Make Love Not War
„All in“ geht Orit Nahmias. Ganz allein mit nur einer Wasserflasche steht sie auf der Studiobühne des Gorki. Die intime, enge Atmosphäre gleicht tasächlich eher einer Stand-Up-Comedy-Off-Bühne, wie man sie vor allem aus Großbritannien kennt, als einem klassischen Theaterabend. Zu Beginn bleibt die Tür für die letzten Nachzügler offen und Nahmias warnt gleich, dieser Abend ist bestimmt nicht für jeden. Ausdrücklich ist „Make Love Not War“ erst ab 18 und das aus gutem Grund. Völlig „schambefreit“ tritt Nahmias auf, wie Barbara Behrendt in der rbb-Frühkritik treffend feststellte.

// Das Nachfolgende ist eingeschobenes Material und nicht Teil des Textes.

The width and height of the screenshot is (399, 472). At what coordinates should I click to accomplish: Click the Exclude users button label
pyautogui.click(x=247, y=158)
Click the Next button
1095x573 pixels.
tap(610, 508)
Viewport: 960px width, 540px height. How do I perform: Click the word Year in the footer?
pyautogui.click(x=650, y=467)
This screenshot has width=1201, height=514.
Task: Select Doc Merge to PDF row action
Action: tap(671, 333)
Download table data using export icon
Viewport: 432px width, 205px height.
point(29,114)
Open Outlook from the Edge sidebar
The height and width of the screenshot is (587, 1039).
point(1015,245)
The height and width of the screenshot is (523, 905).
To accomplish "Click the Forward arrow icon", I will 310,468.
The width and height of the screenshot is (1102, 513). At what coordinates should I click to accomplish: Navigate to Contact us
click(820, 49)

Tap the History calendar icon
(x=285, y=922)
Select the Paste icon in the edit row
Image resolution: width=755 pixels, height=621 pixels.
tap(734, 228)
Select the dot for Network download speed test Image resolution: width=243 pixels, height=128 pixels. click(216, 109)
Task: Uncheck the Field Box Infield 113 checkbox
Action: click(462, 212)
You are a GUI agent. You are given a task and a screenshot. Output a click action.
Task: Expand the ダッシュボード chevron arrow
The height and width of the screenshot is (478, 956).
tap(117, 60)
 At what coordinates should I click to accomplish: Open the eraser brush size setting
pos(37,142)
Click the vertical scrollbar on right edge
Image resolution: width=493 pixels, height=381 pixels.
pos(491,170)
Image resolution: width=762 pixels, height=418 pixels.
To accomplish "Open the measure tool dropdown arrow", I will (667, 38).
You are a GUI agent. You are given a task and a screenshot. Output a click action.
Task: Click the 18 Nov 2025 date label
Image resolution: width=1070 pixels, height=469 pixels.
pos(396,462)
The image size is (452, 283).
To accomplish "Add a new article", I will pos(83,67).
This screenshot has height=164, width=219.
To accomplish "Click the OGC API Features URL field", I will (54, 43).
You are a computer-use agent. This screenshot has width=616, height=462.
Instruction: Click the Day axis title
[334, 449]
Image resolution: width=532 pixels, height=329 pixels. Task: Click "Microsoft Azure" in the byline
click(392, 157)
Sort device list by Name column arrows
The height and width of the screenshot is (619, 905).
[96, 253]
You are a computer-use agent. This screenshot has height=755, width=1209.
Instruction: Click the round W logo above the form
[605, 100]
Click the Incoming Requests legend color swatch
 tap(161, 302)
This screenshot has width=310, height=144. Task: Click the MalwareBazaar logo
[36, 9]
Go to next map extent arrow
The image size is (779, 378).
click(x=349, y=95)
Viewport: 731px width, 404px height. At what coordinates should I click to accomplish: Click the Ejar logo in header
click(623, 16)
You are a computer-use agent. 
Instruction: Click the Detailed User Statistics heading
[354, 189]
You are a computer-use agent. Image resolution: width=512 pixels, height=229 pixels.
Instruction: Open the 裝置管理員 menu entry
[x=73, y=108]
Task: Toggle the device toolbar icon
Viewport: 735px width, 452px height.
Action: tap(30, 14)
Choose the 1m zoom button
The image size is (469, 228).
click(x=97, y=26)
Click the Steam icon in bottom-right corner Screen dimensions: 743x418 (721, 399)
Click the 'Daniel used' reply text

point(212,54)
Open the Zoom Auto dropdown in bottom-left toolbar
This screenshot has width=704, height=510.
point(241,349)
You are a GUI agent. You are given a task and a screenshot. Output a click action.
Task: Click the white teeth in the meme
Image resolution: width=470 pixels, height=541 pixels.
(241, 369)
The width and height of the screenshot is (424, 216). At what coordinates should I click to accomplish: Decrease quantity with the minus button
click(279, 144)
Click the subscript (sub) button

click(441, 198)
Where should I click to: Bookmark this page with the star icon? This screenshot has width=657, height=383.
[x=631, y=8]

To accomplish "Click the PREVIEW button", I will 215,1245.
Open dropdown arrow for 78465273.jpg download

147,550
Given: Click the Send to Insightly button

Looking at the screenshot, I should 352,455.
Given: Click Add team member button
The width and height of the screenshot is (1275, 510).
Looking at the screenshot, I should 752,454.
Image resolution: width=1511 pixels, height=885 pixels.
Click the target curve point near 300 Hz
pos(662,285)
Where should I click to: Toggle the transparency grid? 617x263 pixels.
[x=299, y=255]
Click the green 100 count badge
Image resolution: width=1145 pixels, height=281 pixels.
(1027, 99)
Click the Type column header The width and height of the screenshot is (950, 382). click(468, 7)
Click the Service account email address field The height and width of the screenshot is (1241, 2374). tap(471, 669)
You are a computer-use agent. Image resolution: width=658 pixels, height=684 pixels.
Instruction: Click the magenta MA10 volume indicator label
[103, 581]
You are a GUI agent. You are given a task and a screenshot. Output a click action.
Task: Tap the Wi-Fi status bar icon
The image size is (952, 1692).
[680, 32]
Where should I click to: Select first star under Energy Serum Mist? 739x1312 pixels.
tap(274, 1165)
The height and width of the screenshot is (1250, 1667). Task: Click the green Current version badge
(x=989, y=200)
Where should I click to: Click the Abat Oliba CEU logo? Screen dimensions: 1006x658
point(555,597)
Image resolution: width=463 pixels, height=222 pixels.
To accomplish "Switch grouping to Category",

Nach der Scheidung von ihrem Mann riet ihr Schauspiel-Kollege Niels Bormann, der im Premieren-Publikum immer wieder von ihr angespielt wird, es auf Tinder zu versuchen. Als „Feuerfotze“ wirft sie sich in die Dating-Welt und ballert eine Anekdote nach der nächsten raus. Ob real erlebt oder einfach gut erfunden, ist gleichgültig: jedenfalls sind die 65 Minuten gespickt mit den unterschiedlichsten Spielarten von BDSM bis Vanilla, mit denen eine Frau Ende 40 auf den einschlägigen Dating-Plattformen konfrontiert wird.
In gewagten dramaturgischen Loopings landet das „Make Love Not War“-Solo immer wieder, vor allem in der Schlusskurve, bei der Politik und natürlich vor allem beim Krieg im Nahen Osten. Nach dem Massaker vom 7. Oktober 2023 habe sie einen Monat nur getrauert, aber auch dann lange keinen Sex gehabt, da sie als Israeli auf der Plattform gemieden wurde. In der nächsten wilden Phantasie träumt sie sich unter dem Pseudonym einer argentinischen Tänzerin in einen One Night-Stand mit einem Hakenkreuz-Tattoo-Nazi hinein und landet doch wieder beim Gaza-Krieg. Auch hier geht sie an die Schmerzgrenze und steuert mehrfach auf die Frage zu: Verübt die Regierung Netanyahu einen Genozid?